Give again, word for word, every line in the entries below from the line with "You are a computer-use" up to and including the line with "Instruction: Open the Spy Mode help icon", and no other line.

## [DATA EXCERPTS]
- - - - -
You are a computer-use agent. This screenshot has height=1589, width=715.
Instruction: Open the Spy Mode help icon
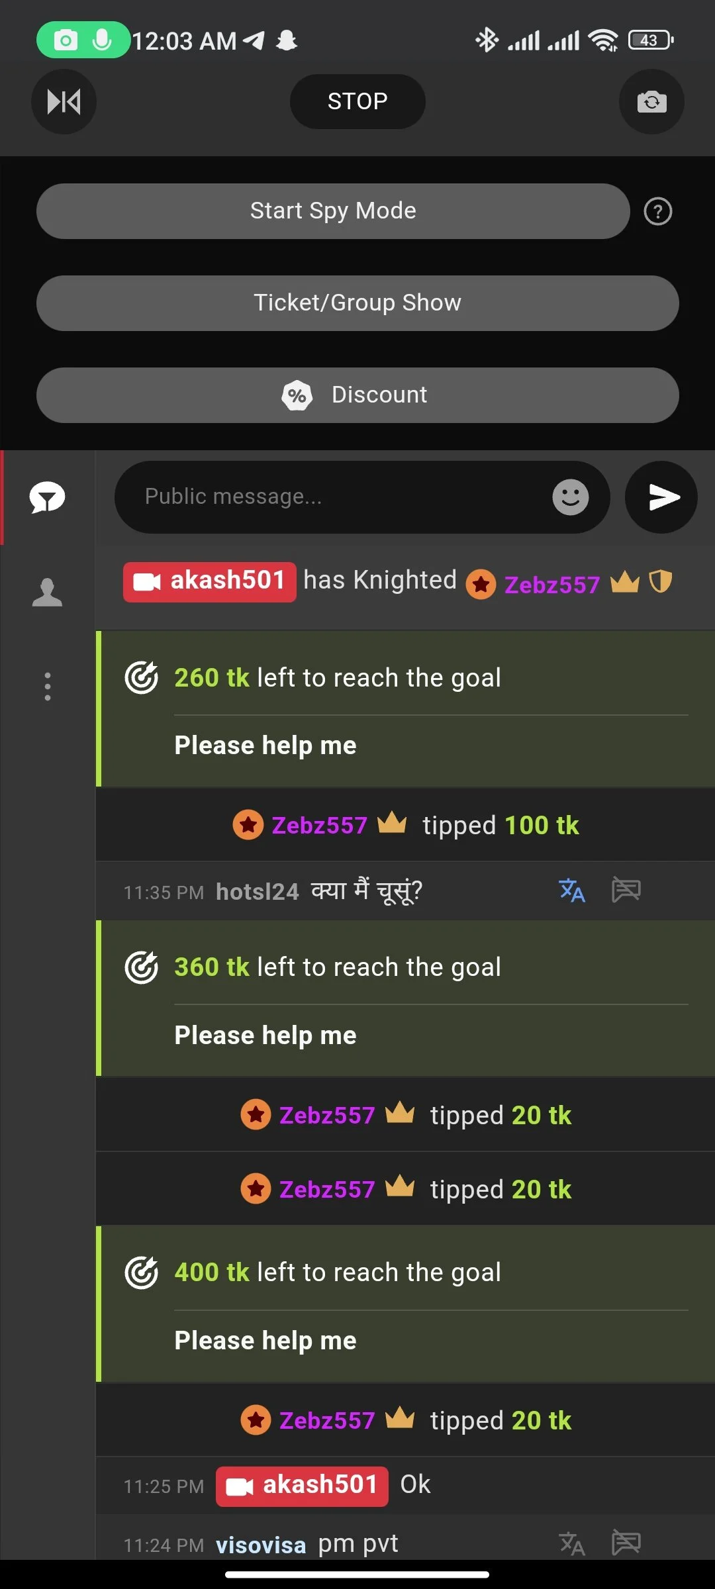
- - - - -
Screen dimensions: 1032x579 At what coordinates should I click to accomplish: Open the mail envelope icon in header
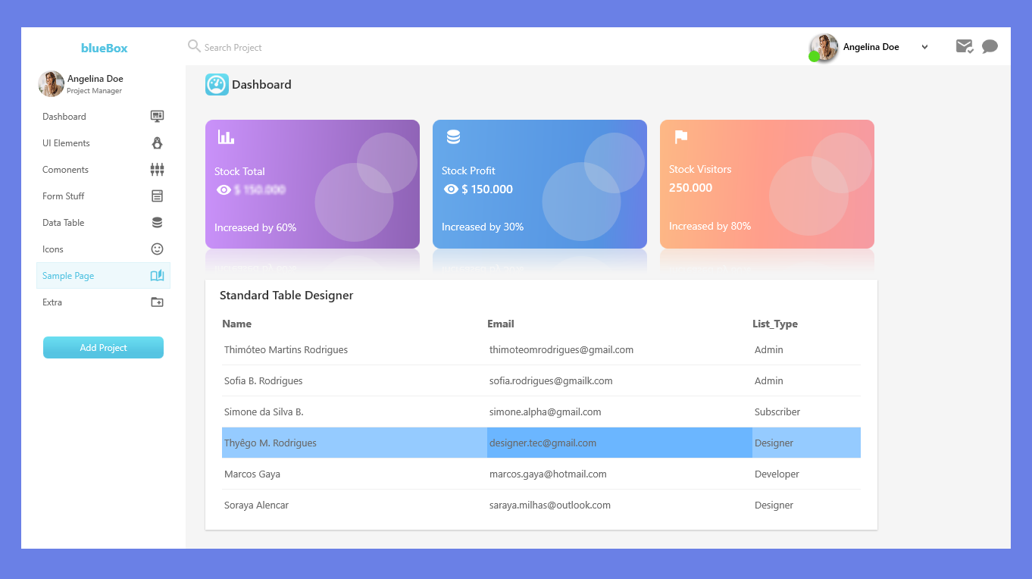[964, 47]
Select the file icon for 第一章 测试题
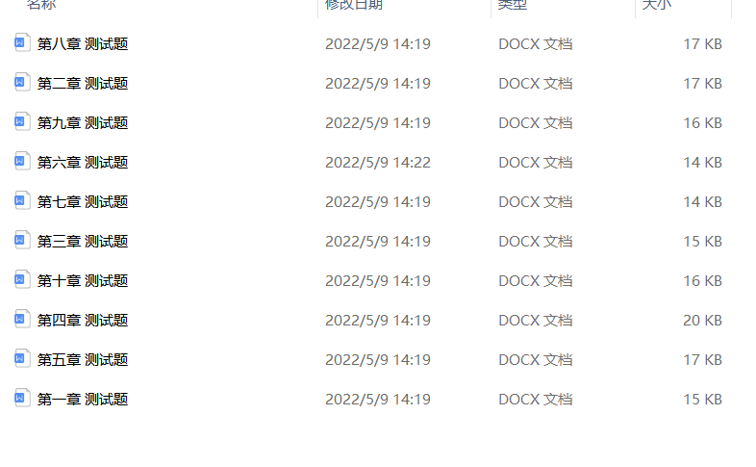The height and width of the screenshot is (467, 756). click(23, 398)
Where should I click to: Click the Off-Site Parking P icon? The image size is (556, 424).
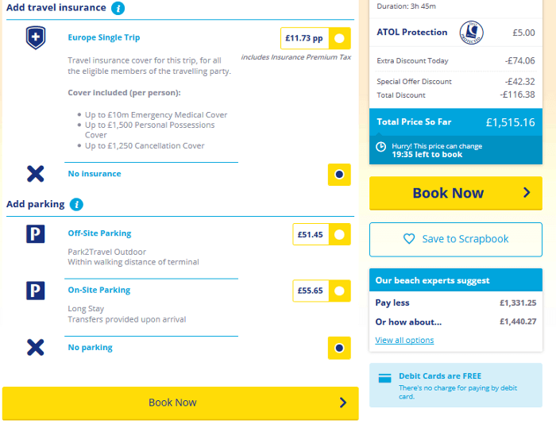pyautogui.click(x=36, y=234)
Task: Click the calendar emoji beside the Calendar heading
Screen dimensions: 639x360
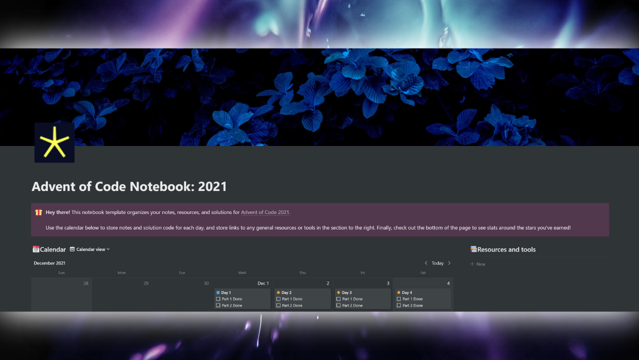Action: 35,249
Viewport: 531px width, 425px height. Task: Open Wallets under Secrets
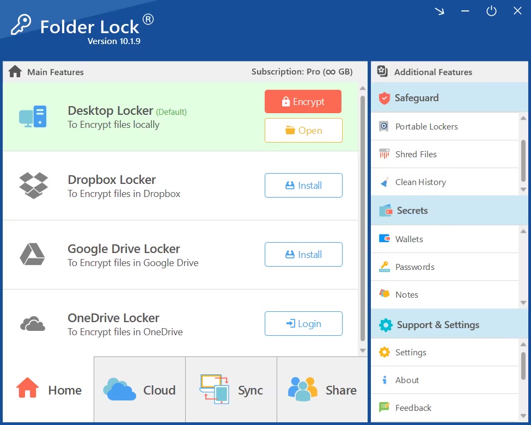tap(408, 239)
- - - - -
## [SOLUTION TO THE EXERCISE]
You are a computer-use agent. This screenshot has height=1589, width=715.
Instruction: Open the Spy Mode help icon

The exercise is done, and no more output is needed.